### What the task asks
Convert the material below, from the line holding "You are a computer-use agent." through the line holding "pyautogui.click(x=697, y=106)", inclusive, into a two-column CSV with the headers instruction and response. Give one row for each item, with its text and its answer each in a single quoted field, turn any line breaks into spaces, and leave the pictures out.

┌─ Given records

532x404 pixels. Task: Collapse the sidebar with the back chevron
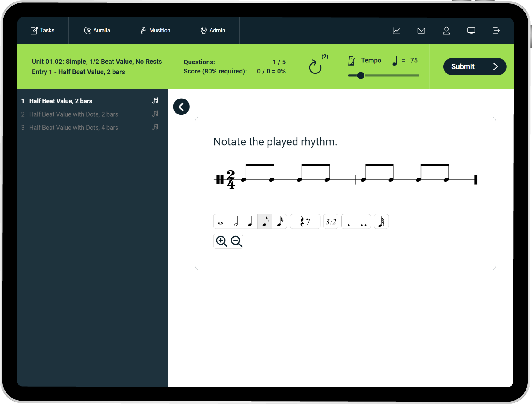[x=181, y=107]
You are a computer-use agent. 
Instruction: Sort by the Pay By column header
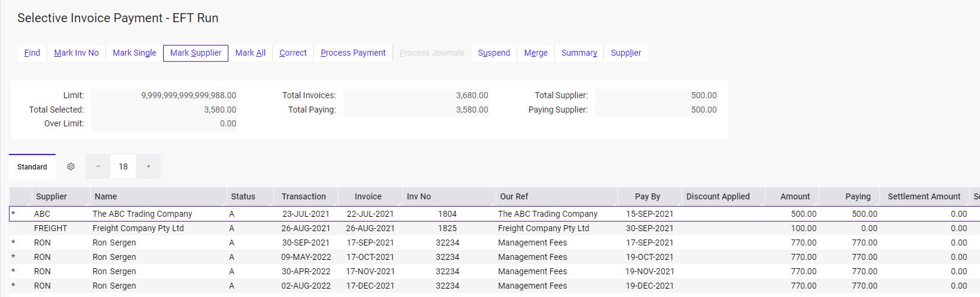click(648, 196)
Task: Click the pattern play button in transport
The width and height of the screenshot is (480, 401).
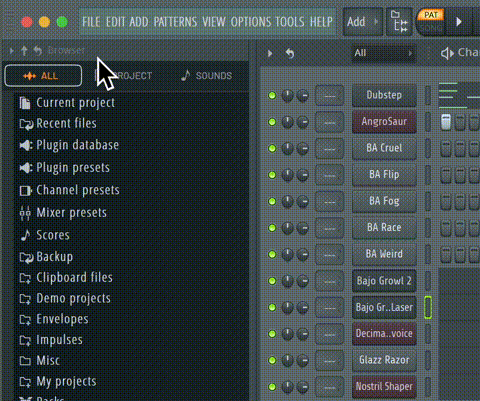Action: click(459, 22)
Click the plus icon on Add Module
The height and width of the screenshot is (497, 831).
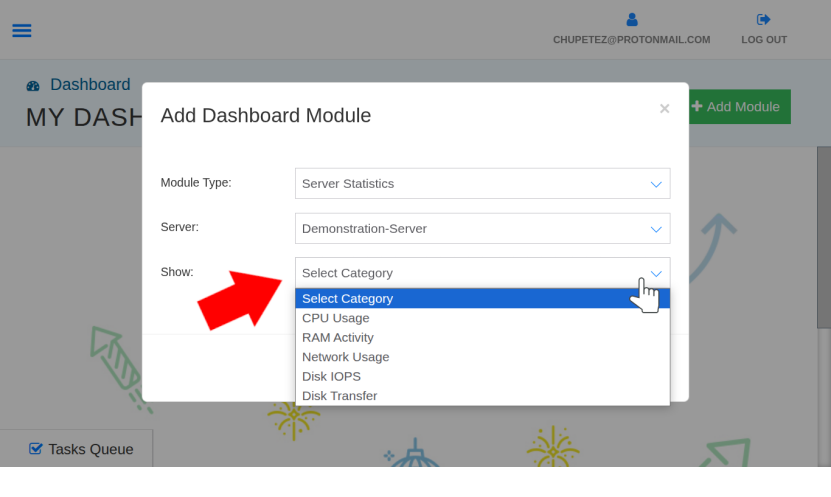pyautogui.click(x=697, y=106)
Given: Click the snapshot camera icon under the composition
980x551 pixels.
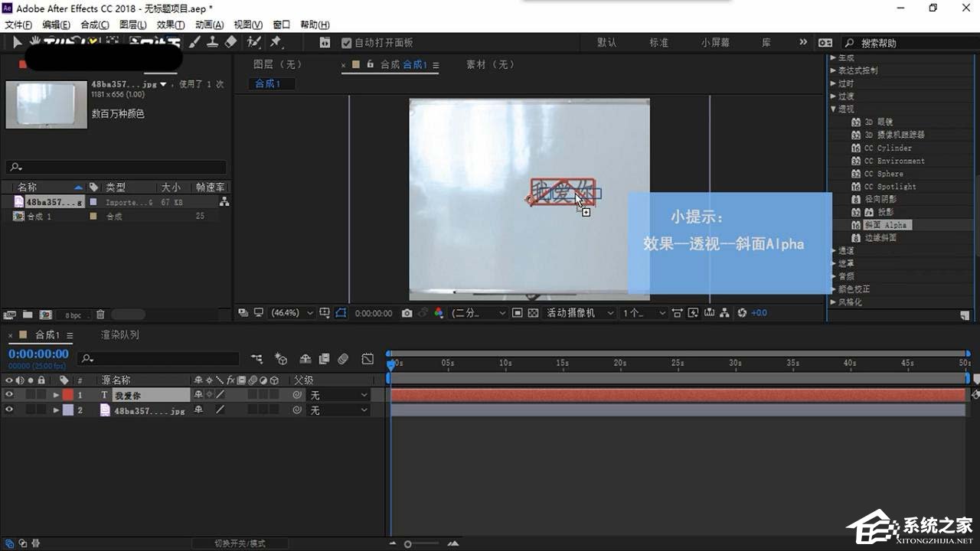Looking at the screenshot, I should click(x=406, y=312).
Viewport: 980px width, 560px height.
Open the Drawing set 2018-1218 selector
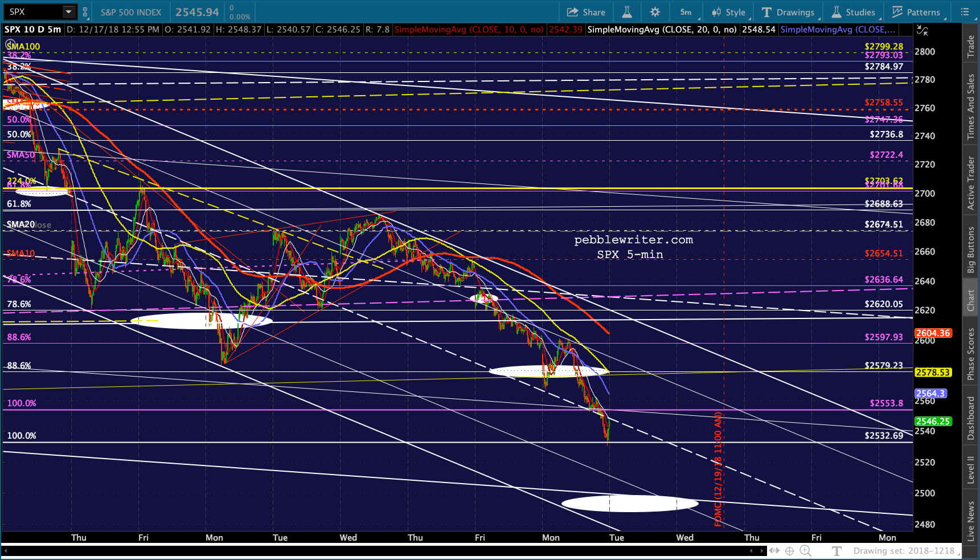[904, 550]
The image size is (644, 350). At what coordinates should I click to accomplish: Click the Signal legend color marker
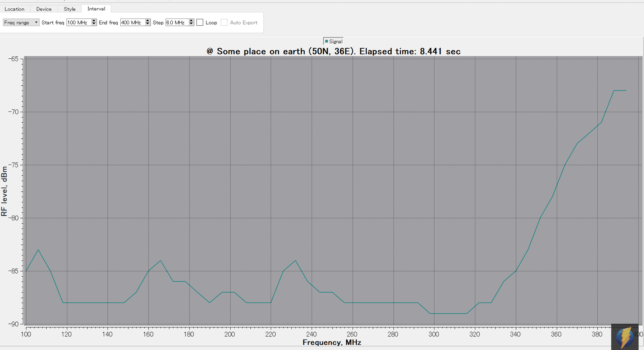click(326, 41)
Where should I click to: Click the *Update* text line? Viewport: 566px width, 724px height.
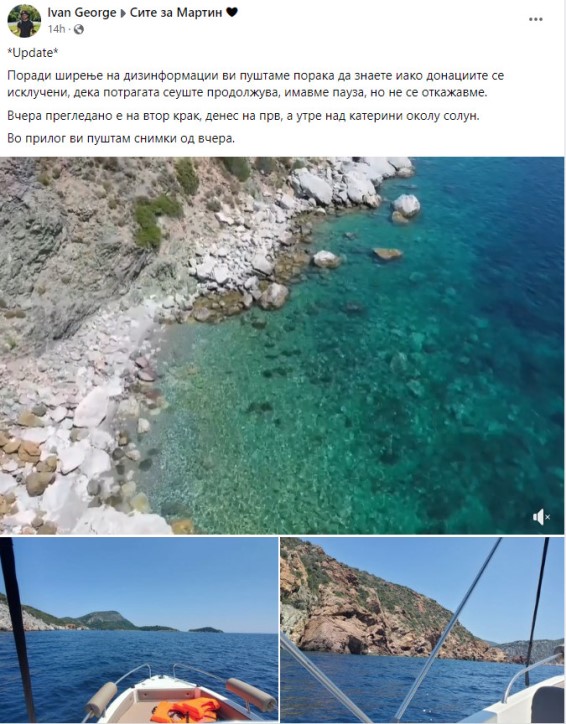pyautogui.click(x=33, y=53)
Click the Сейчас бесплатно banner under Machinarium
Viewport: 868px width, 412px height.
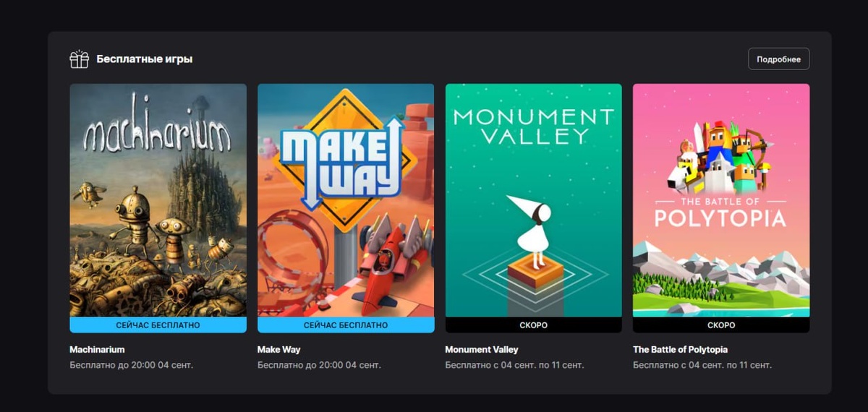pos(158,325)
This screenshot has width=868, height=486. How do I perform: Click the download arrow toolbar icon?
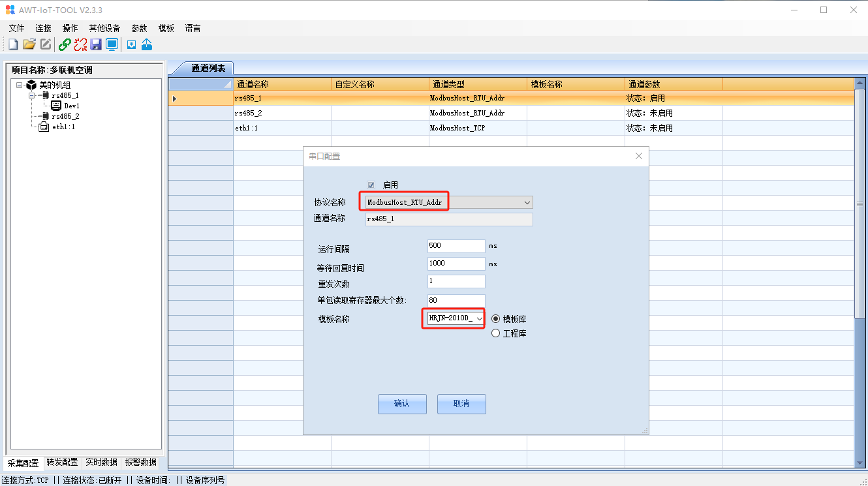coord(131,44)
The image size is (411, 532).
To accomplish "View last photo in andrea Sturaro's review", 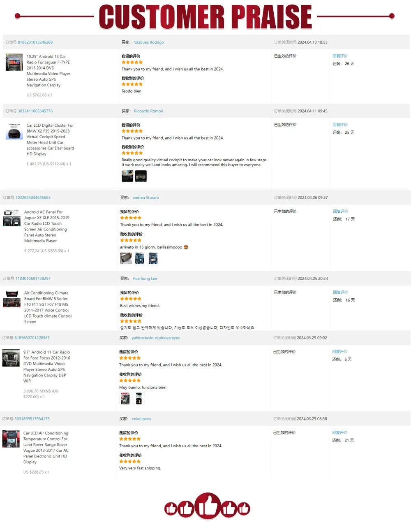I will [153, 258].
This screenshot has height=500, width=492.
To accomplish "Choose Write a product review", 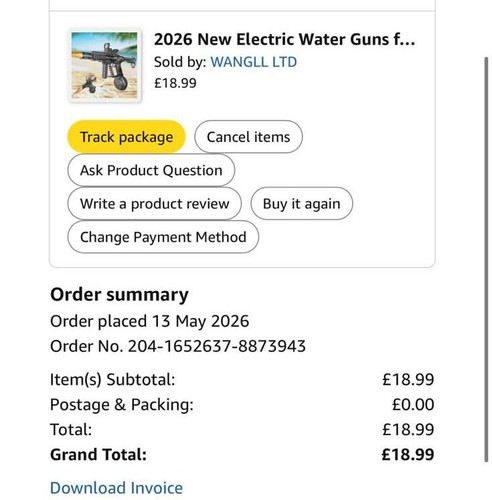I will tap(154, 203).
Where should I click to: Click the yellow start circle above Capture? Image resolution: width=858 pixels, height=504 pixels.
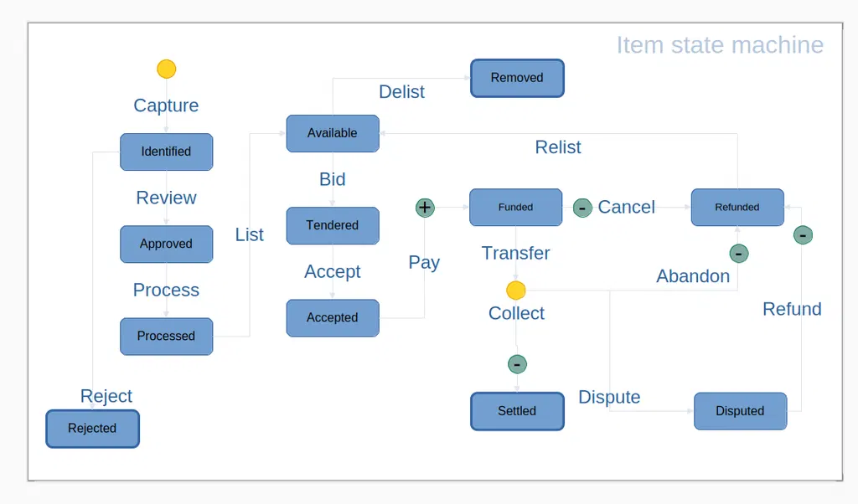[x=167, y=69]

└─

### Response below
instruction,response
"You are a computer-use agent. Instruction: Sort by the Pay By column header","click(648, 196)"
"Task: Click the pattern play button in transport The width and height of the screenshot is (480, 401).","Action: click(459, 22)"
"Click the plus icon on Add Module The height and width of the screenshot is (497, 831).","pyautogui.click(x=697, y=106)"